Easier Chicken and Dumplings
1.5 lb bone-in, skin-on chicken thighs
2 tsp kosher salt, divided
¾ tsp black pepper, divided, plus more for garnish
1 med. yellow onion, chopped
2 medium carrots, cut into 1/4-inch-thick rounds
2 large celery stalks, chopped
¼ cup all-purpose flour
6 cups water
1 tablespoon jarred chicken Better Than Bouillon
1 small bunch thyme sprigs, tied with kitchen twine, plus fresh thyme leaves for garnish
1 ½ cups self-rising flour
¾ cup buttermilk
2 tablespoons unsalted butter, melted
Sprinkle chicken thighs evenly with 1 tsp salt and 1/2 tsp pepper. Place chicken, skin side down, in a med. Dutch oven; cook over med-high, undisturbed, until skin is browned and crisp, about 10 mins. Transfer chicken to a plate, reserving drippings in Dutch oven.

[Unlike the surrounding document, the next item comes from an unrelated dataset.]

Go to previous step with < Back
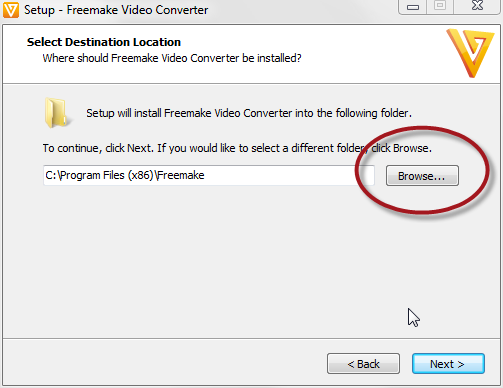pyautogui.click(x=363, y=363)
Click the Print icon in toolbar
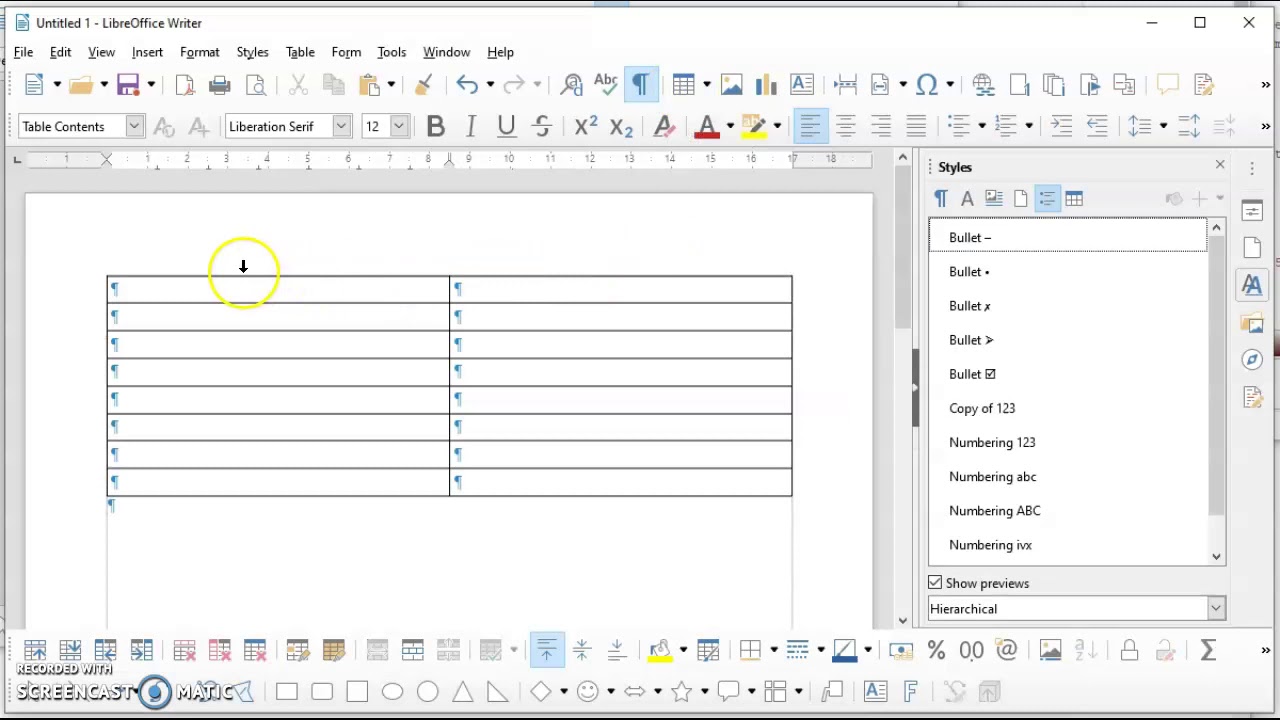This screenshot has height=720, width=1280. (x=220, y=85)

Add onion, carrots, and celery to Dutch oven. Cook over med-high, stirring often, until just softened, about 6 minutes. Add ap flour, and cook, stirring constantly, 30 seconds. Stir in 6 cups water, stock base, and thyme sprigs. Return chicken to Dutch oven; bring to a boil over medium-high. Reduce heat to medium-low, and gently boil, stirring occasionally, until vegetables are tender and a thermometer inserted in thickest portion of chicken registers at least 165°F, about 15 minutes. Remove chicken from Dutch oven (keep Dutch oven over medium-low heat), and transfer to a cutting board; let cool 5 minutes. Shred chicken, discarding skin and bones. Remove thyme from Dutch oven; compost. Return shredded chicken to Dutch oven. Stir in remaining 1 tsp salt and remaining 1/4 tsp pepper.

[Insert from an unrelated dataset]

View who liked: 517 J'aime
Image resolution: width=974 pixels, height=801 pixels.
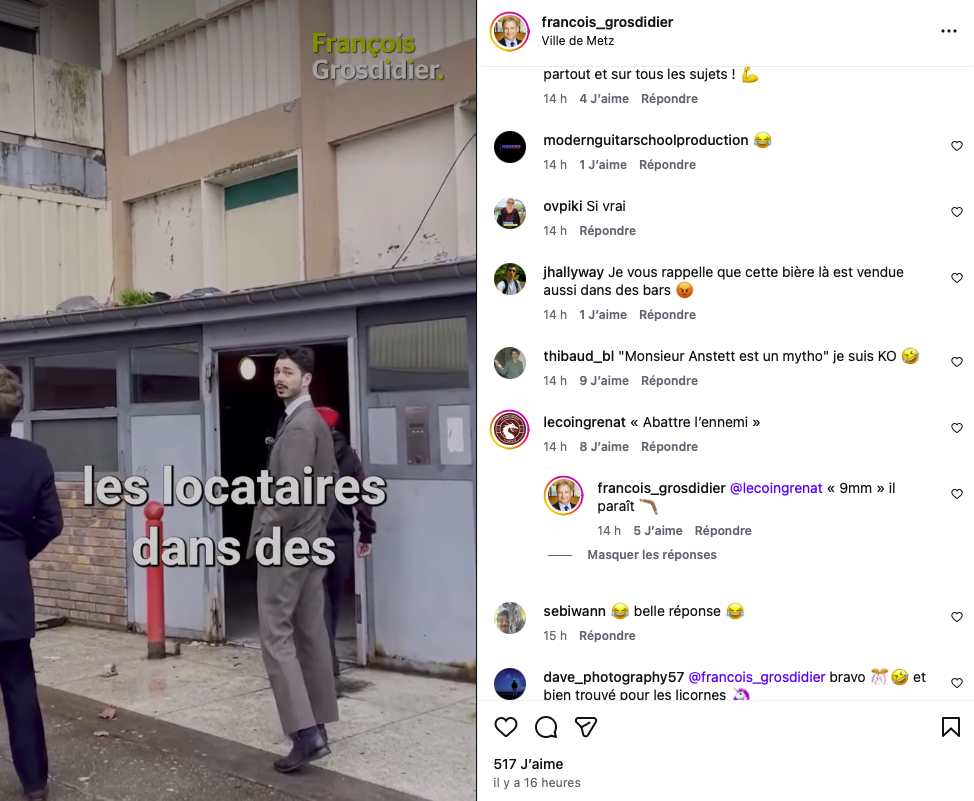click(528, 764)
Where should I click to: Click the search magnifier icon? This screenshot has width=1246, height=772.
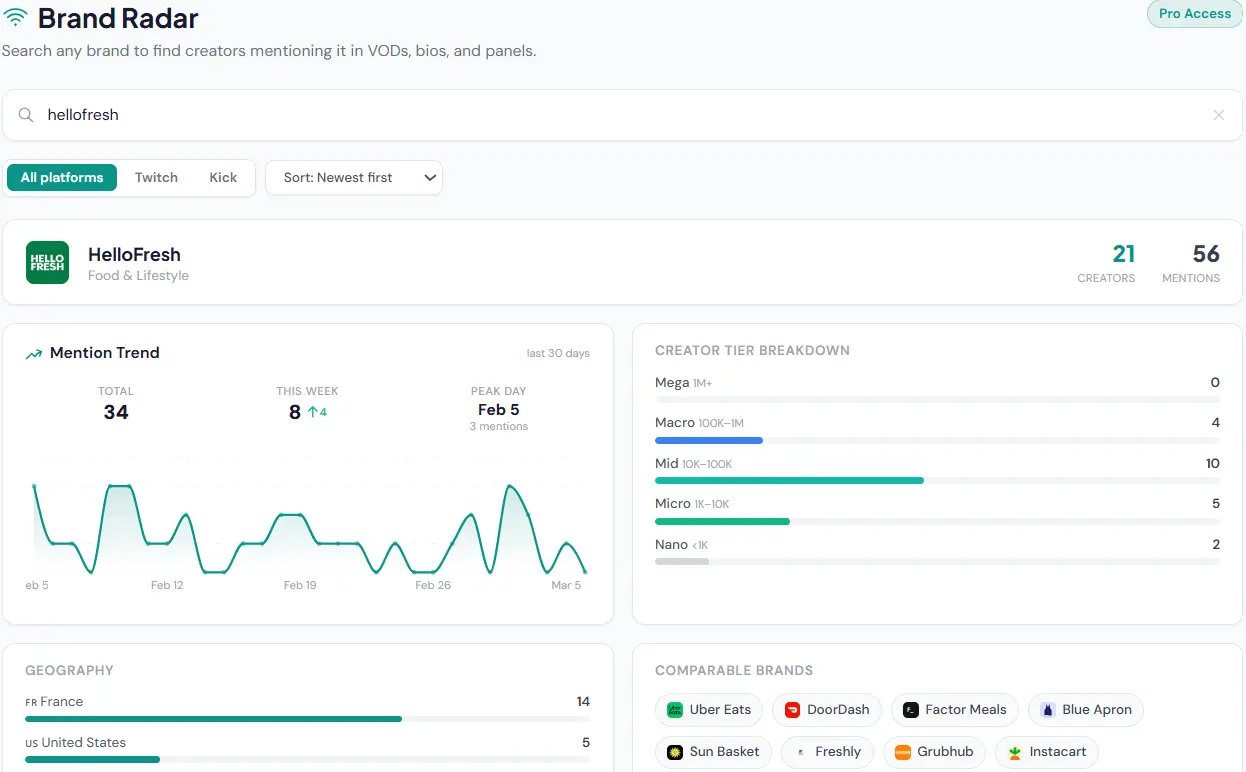[x=26, y=114]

Stir together self-rising flour, buttermilk, and butter in a medium bowl until batter is just combined. Bring soup to a boil over medium-high. Drop batter by heaping tablespoonfuls into boiling soup. Cover and reduce heat to medium. Cook, undisturbed, until dumplings are cooked through, about 18 minutes. Garnish with additional pepper and thyme leaves.